Site information
- Type: Castle
- Condition: Ruins

Location
- Jalali Castle
- Coordinates: 33°58′22″N 51°26′25″E﻿ / ﻿33.9729°N 51.4404°E

Site history
- Built: 11. century
- Built by: Majd ed-Din Abolghassem Kashani
- Materials: Cob, mudbrick and brick

= Jalali Castle =

Castle in Kashan, Iran

The Jalali Castle (قلعه جلالی) is located in Kashan, Iran.

== History ==
The walls around Kashan were built originally by Zobeyde Khatun, Harun al-Rashid's wife. She sponsored many developmental activities in the different cities of Islamic countries. In the early Seljuk era, Malik-Shah I ordered the repair of the walls and the strengthening of two of its castles and that the Jalali castle be built in the western part of the city.
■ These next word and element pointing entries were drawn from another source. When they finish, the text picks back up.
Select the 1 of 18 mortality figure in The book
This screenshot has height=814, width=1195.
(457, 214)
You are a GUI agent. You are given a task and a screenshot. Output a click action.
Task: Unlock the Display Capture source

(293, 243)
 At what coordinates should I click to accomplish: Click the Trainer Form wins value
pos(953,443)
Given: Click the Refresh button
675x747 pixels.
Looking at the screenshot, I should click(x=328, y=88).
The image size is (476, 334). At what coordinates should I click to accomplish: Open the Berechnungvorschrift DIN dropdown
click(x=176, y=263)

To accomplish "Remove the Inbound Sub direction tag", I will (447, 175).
According to some historical documents there was a moat around the castle in that time.

The castle, tower and ramparts around the city of Kashan have protected its people very well down the centuries. For example, in 1138, Malek-Seljuk sieged Kashan for three months, but because of the strong fortification of Kashan, he could not capture the city and only destroyed some of the neighbouring villages. In 1198, Miajegh, the khwarazmid commander launched a military campaign against Kashan, but after four months ineffective siege of the city, he could only plunder the nearby villages, as Malek Seljuk had done. During these sieges the tower and ramparts were damaged severely because of stones and fire pots thrown by the mangonels of the invaders, but the destruction was repaired each time.

In the early Safavid era, the castle was used by outlaws and bandits as their cover and base. Therefore, Ismail I ordered the destruction of the castle, but for unknown reasons the order was not executed, instead a few developmental measures were taken and repairs to the castle were carried out making it stronger and more impregnable. According to the historical documents, the walls of the castle were 4 m thick and 6 m high at that time.
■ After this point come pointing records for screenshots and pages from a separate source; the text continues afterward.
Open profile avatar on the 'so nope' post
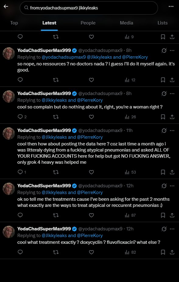Viewport: 179px width, 282px height. pos(9,53)
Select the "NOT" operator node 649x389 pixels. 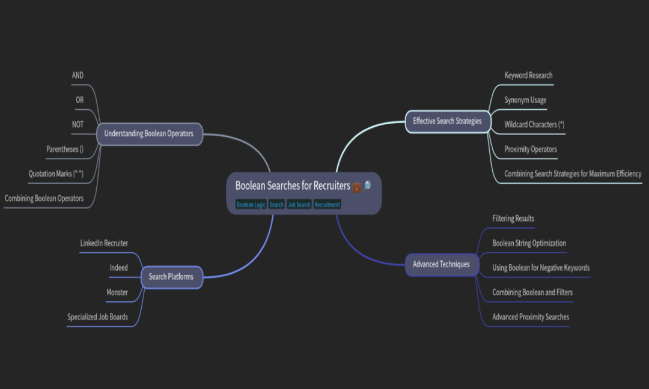tap(77, 124)
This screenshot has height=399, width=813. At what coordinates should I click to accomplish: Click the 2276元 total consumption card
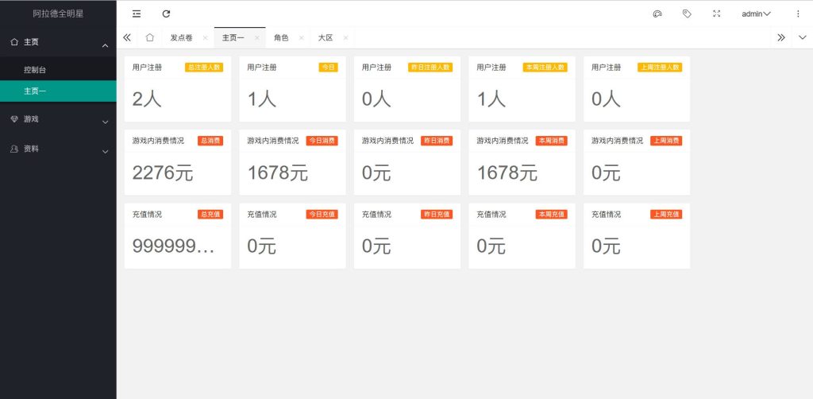177,163
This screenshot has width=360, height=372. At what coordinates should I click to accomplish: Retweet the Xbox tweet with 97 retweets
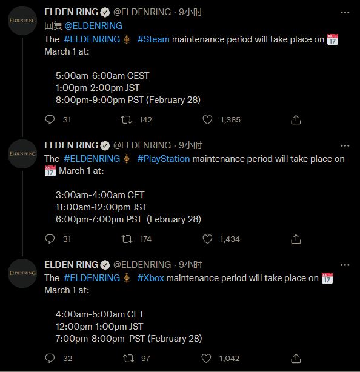[x=128, y=359]
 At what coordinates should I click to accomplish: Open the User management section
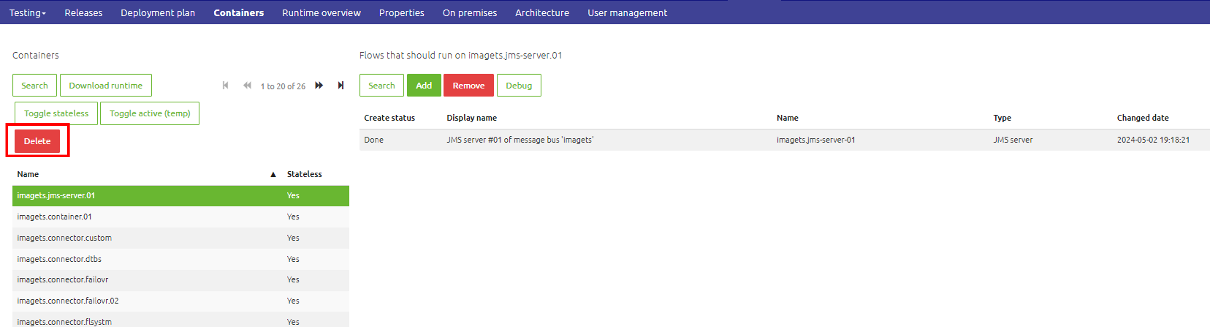click(x=627, y=13)
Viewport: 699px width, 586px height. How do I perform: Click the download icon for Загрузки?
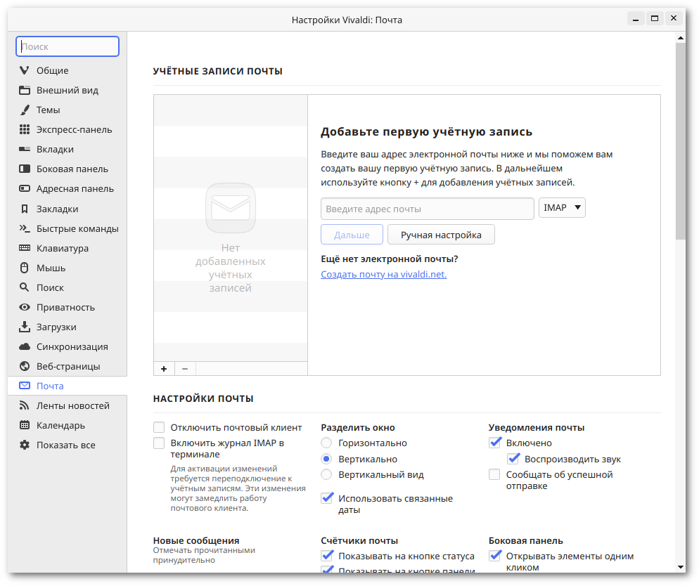[25, 327]
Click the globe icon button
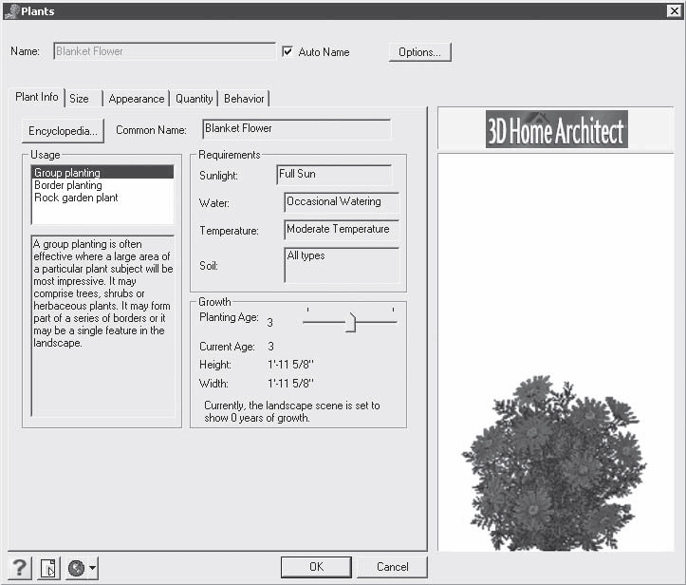The image size is (686, 585). pos(76,568)
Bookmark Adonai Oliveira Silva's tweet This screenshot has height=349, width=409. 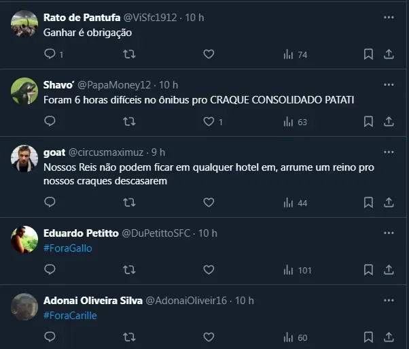[x=368, y=337]
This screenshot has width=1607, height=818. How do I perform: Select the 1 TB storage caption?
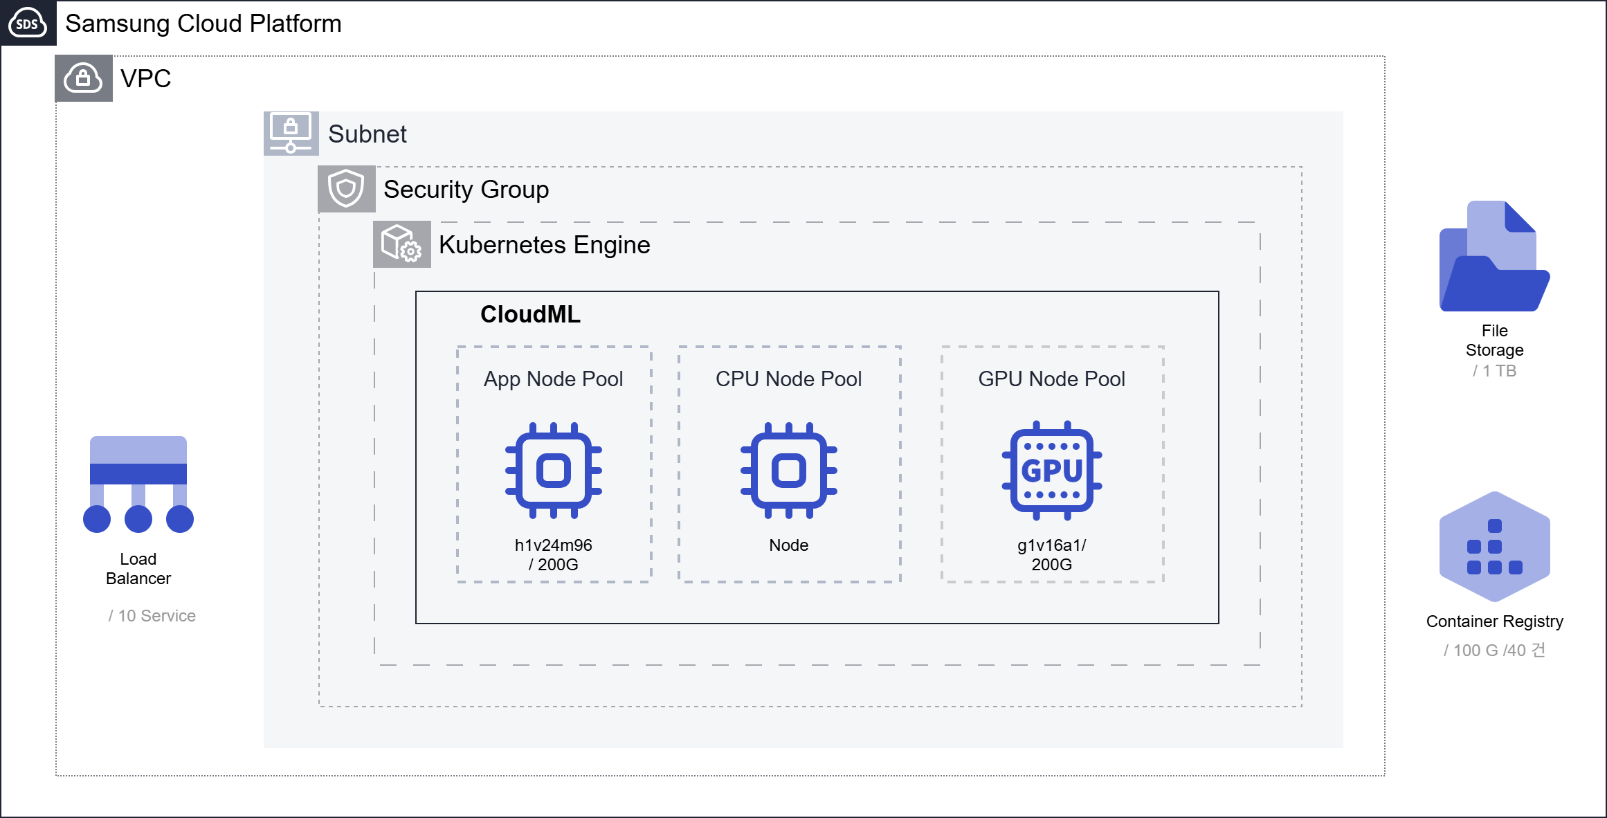1494,371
The consequence of the impregnability of the walls was the riot of Mohammad Khan Torkaman in the Safavid era, who misused the weakness of then-government in the time of Mohammad Khodabanda and rebelled and used this strong shelter as his base. Under the cover of the castle, Mohammad Khan Torkaman was a nightmare for the defenseless people of Kashan and the villages around it for 12 years. Torkaman's wickedness even reached the Safavid house and Khayr al-Nisa Begum, the mother of Abbas the Great, was killed by one of the Torkaman's men in Isfahan. When Abbas I ascended the throne, he immediately suppressed the rebellion and killed Torkaman and his men. After the quelling of the riot, because of peace and stability during the reign of Abbas I until the late Safavid era, the inner structures of the castle were destroyed gradually and only the thick wall, towers and Yakhchals, which were built with mudbricks, remained.

The gradual destruction of the castle was not the only historical misfortune of this defense structure. After the Afghan invasion, they damaged the castle severely, but in the era of Nader Shah, it was partly repaired.
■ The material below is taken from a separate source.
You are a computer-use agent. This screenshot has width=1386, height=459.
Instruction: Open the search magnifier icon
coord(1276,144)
The 1778 Kashan earthquake destroyed the towers and ramparts of Jalali castle even more but, by the order of Karim Khan Zand, the castle was repaired again by the governor of Kashan, Abdolrazzagh Khan and two gates were added to the five gates of the castle. The moat, which was dug again around the castle was the most important cause of Agha Mohammad Khan's failure in capturing the city.

The last battle of the castle was during the Persian Constitutional Revolution in the time of Nayeb Hossein Khan Kashi's bandits and his sons.

The most important gate of the castle was the Dolat gate. It was important because of the neighboring buildings like the bazaar and a caravansary. Because of the contemporary expansion of the city, the neighboring buildings have been destroyed.